I know it is not Christmas, but considering the fact that while in such a hurry to get to the upcoming train, you kicked my 4 year old off the stairs, where she counted the remainder of them all with her bum, pushed me to the side while I was STILL on the stairs WITH the stroller, and then even swore at me for being on YOUR way ( even though you were BEHIND me), I am completely happy with the grinch-rewarding smile from us and a few people around when you got pulled over by the security and we got YOUR sit on the train. I'm sure wherever you were running to became much less important. Too bad good realizations come a minute too late, don't you think?

April 23, 2010

Feels good to be normal again

It's been some time since the last post. Writer's block. Just the other way around. There was so much to say in my heart , that it was near to impossible to put it all on paper ( or computer) .So I ended up saying nothing, and keeping it all to myself. With time, I will tell.

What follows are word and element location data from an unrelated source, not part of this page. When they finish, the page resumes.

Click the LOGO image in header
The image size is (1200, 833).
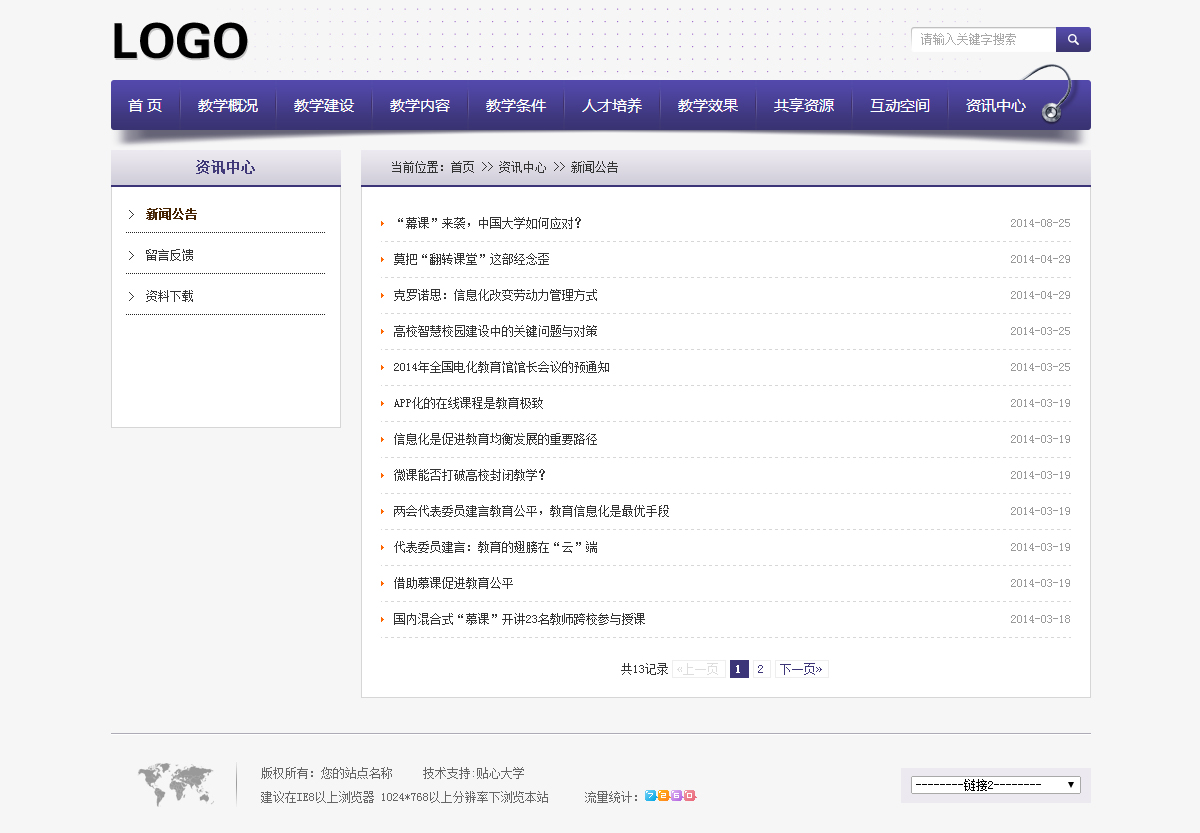point(180,42)
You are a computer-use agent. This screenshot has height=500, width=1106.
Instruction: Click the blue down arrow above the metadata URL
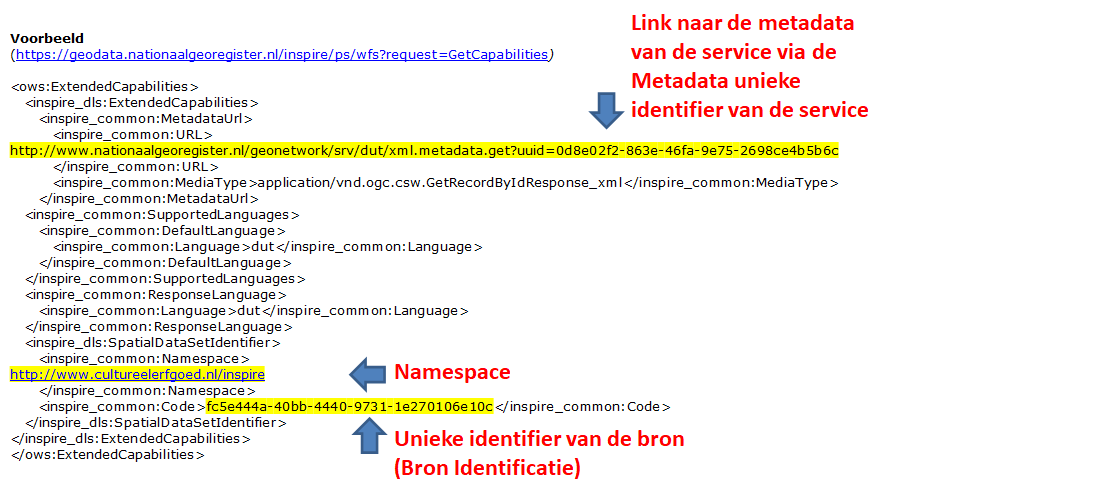click(x=605, y=111)
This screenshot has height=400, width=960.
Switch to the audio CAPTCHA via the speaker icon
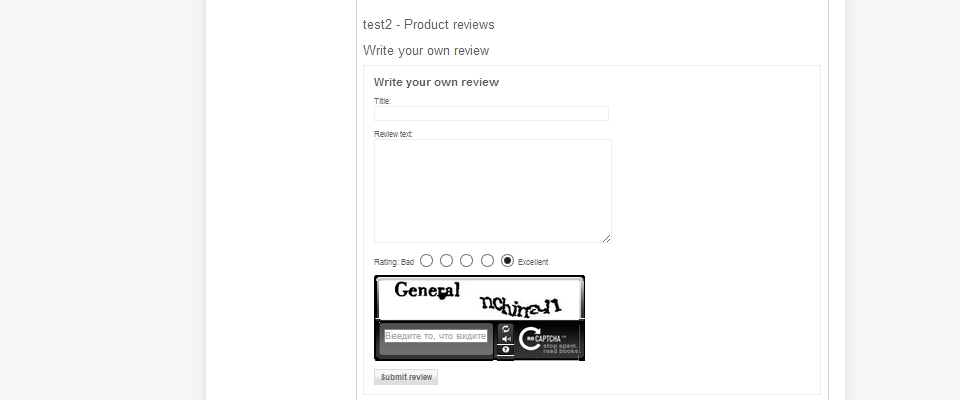click(x=506, y=339)
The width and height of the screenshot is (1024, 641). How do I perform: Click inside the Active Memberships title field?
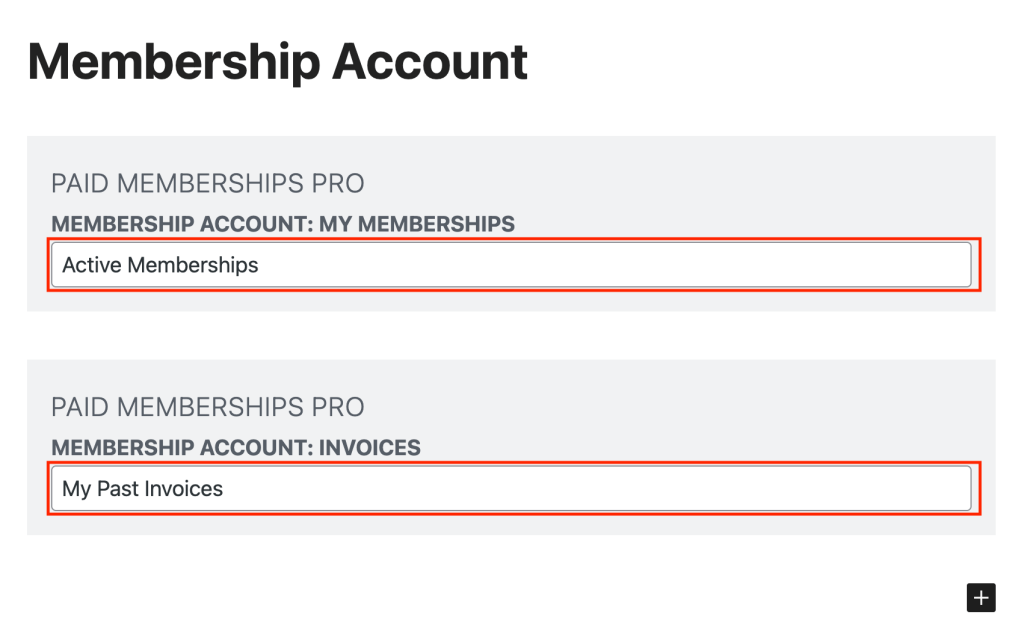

However, today, walking outside, I realized that today is the day, when I am ready to write. Something new and something different that I haven't felt in a while: It feels good to be normal again. Normal from the eyes of my world. Where I don't have to cringe in guilt at the coffee shop, where there is no need for a strictly at the knee or below length or covered shoulder only,
where three kids ( or ANY number of kids) is a wonder and miracle, where marriage is an exception, and where the relationships matter because there is no obligation , but only pure hearts desire. To be in the world filled with people, and street carts, and news paper stands and business talk, and museum updates, and new exhibitions, and concerts and shows to the extend that there is no possible way to see them all. Where at the greeting from the warm sun, the restaurants and cafe's spread out on the side walks , with beautifully set tables and fancy cloth napkins; where eating out is not a "fun", but regularity; where parks are filled with picnics and bike riders. The world that has life. It feels good to be a part of it again.

PS Disclaimer. To my dear LDS friends - please, do not take this offensively. I know that what you do works for you beautifully. And may that bring happiness to you always. You love your life. And I do mine.